A KIDDERMINSTER chef at one of the most historic inns in the West Midlands has been told he can go ahead with a compensation claim for disability discrimination against his employers - because he is allergic to nuts.

Edward Wheeldon, 30, of Stonechat Close, Kidderminster, told Birmingham Employment Tribunal he nearly died after being rushed to hospital after coming in contact with peanuts.

He said just the smell and touch of all types of nuts made him ill and caused a skin disorder.

Mr Wheeldon is a chef and relief manager at the 14th century Whittington Inn between Stourbridge and Kinver, which is famous for its link with Dick Whittington, who eventually became the Lord Mayor of London.

Mr Wheeldon seeks compensation for disability discrimination against Marston’s, the Midlands pub chain company which runs the Whittington.

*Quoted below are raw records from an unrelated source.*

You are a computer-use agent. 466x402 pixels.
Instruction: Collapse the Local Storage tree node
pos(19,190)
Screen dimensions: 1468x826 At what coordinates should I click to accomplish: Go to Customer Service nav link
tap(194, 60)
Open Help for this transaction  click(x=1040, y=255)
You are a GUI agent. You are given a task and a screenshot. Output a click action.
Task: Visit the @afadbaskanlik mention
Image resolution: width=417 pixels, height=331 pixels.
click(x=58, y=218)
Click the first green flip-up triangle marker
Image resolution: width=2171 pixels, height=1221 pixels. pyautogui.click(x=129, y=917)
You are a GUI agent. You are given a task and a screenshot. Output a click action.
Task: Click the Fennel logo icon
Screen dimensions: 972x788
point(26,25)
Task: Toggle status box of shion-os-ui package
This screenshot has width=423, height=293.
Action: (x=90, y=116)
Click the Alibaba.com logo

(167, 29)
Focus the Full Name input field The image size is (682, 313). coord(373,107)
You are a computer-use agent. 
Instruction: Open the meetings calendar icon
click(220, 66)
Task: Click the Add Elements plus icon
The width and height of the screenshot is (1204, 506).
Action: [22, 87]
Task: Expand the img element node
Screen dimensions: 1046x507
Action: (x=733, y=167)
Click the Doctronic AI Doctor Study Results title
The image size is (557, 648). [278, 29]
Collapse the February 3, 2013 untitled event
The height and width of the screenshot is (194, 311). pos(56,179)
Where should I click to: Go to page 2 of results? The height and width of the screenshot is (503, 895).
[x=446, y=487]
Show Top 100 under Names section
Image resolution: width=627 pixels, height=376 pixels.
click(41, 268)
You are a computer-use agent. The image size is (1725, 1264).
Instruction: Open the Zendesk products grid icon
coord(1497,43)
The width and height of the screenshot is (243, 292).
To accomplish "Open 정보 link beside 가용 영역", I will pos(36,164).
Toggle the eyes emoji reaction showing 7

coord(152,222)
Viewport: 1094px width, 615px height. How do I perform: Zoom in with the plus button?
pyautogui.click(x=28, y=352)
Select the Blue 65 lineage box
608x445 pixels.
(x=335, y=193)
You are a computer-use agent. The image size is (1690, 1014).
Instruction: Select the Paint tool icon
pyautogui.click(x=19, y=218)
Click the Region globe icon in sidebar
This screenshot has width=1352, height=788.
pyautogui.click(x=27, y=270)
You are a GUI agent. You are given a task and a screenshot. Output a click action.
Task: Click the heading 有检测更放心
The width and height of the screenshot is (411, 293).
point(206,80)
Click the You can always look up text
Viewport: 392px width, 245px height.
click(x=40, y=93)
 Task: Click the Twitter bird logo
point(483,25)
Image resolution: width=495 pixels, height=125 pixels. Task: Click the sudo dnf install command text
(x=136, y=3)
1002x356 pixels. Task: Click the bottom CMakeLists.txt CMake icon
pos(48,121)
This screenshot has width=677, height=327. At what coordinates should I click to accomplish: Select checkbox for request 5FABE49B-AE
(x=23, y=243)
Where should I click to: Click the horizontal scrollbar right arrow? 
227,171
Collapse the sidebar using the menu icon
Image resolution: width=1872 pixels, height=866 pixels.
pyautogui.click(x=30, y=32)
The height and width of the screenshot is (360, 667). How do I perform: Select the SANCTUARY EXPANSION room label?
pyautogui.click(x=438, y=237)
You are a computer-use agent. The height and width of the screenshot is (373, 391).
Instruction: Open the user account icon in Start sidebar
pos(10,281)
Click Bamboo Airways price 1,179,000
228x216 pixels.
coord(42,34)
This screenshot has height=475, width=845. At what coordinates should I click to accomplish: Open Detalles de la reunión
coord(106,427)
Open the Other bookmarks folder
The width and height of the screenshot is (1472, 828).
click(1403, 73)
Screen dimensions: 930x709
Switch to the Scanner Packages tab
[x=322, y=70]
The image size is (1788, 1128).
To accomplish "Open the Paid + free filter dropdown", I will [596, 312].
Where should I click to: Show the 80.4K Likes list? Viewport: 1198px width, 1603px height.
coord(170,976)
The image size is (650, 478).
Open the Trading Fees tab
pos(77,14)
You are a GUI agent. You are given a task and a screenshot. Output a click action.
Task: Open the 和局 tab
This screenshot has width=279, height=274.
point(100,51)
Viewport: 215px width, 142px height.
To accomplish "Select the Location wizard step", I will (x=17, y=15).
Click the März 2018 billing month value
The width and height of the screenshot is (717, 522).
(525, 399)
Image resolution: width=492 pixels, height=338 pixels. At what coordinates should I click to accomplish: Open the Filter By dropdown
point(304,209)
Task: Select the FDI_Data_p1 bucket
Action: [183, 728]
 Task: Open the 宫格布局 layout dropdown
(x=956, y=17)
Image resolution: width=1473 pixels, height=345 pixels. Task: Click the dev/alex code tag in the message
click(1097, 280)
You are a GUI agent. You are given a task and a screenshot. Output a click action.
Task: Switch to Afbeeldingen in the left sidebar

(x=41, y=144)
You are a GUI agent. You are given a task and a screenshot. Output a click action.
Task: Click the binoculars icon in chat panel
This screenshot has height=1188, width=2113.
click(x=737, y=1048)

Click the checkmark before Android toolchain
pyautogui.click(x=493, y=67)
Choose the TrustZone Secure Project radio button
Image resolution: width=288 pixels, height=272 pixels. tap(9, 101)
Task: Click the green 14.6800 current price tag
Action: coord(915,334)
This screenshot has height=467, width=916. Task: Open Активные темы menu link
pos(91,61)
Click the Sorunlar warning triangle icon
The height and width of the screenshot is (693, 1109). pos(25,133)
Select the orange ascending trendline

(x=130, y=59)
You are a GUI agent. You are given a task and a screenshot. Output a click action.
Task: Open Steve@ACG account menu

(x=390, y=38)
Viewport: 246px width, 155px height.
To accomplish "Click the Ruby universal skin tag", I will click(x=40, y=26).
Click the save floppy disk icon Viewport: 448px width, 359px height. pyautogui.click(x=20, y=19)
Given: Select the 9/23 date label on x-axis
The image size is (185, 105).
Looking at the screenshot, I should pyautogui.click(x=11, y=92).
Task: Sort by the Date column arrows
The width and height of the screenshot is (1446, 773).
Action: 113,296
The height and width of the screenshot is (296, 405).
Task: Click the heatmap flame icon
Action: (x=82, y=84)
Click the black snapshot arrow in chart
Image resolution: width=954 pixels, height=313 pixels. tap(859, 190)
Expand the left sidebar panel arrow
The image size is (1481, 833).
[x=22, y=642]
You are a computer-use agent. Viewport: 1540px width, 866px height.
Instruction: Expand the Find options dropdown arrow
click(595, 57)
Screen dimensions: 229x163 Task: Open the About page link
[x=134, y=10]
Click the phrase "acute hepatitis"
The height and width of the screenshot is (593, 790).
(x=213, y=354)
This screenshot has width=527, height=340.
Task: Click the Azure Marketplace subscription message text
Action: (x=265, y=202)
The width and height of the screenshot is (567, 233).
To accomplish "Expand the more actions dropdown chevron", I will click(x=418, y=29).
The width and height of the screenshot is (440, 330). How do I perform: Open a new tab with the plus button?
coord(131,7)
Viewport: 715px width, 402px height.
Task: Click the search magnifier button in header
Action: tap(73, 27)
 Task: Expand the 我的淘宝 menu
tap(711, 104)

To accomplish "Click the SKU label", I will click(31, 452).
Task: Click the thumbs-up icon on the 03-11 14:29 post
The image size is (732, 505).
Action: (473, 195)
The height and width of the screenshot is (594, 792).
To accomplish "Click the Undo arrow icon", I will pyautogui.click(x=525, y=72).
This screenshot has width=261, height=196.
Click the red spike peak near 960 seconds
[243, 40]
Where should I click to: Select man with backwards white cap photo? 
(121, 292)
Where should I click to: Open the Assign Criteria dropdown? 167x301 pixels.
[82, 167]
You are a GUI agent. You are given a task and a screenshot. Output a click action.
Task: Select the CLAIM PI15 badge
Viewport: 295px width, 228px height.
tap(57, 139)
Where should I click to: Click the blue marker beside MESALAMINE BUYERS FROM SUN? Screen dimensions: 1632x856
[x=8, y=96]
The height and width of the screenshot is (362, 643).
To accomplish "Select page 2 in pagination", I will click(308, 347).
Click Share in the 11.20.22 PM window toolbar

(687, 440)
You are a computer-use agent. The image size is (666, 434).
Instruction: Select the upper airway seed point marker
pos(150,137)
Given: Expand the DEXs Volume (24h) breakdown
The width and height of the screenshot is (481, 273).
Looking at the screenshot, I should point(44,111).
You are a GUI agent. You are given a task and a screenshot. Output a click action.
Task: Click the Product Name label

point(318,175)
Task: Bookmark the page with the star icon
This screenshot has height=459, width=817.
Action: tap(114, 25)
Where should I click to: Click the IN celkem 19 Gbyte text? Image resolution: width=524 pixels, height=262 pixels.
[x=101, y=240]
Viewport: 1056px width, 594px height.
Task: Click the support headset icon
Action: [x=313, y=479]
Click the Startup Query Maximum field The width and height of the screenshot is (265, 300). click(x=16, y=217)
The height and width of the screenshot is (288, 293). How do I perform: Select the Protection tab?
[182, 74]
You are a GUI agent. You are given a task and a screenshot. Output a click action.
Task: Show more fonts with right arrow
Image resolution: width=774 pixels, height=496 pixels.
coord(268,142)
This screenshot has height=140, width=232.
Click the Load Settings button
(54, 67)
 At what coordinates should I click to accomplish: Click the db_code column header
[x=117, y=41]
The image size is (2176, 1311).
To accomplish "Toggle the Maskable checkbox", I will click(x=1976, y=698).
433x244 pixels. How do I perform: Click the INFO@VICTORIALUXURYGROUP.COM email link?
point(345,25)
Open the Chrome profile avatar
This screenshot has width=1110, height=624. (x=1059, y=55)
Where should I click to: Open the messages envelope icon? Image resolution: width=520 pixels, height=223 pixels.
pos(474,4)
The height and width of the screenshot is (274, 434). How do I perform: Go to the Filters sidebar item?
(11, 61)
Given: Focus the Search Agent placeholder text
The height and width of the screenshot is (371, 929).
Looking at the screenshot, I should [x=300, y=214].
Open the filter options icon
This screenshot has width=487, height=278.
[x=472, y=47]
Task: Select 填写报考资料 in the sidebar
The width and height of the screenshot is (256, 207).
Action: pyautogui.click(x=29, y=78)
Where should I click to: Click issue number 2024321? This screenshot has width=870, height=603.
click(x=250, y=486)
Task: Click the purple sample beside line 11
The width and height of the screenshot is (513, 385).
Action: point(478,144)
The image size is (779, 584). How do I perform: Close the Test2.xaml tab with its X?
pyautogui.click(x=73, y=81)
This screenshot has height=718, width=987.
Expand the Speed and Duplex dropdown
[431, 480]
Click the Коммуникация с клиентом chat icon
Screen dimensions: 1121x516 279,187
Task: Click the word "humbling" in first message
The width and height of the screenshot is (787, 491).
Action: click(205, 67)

But Mr Wheeldon was told at the tribunal’s preliminary hearing that tribunal judge Mr Bryn Lloyd had first to decide whether an allergy to nuts was a disability before his compensation claim could go ahead.

Mr Tim Jones, representing Marston’s, opposed the claim and contested whether a nuts allergy was a disability.

Mr Wheeldon who is at present off work after 10 years employment, said the allergy had changed his life style and that Marston’s should make adjustments to help him carry out his work.

Mr Lloyd said he had not dealt with such a matter before but that his decision was that a nuts allergy was a disability.

He described Mr Wheeldon, a family man, as a credible young witness who had to alter his life style after discovering what was making him ill.

“Medical evidence had been provided and Mr Wheeldon’s diet has had to be changed,” said Mr Lloyd. “He also has to be careful when shopping for food and preparing it.

“His social life has also been restricted – even the smell and touch of nuts can cause his skin to flare up.”

Mr Lloyd said Mr Wheeldon could go ahead with his compensation claim for disability discrimination at a full tribunal hearing later this year – possibly over three days.

Mr Jones said the respondents would be opposing the hearing and would provide four witnesses.

Both he and Mr Wheeldon agreed to a suggestion, by Mr Lloyd, that they might first consider trying to reach an agreement at a private mediation meeting.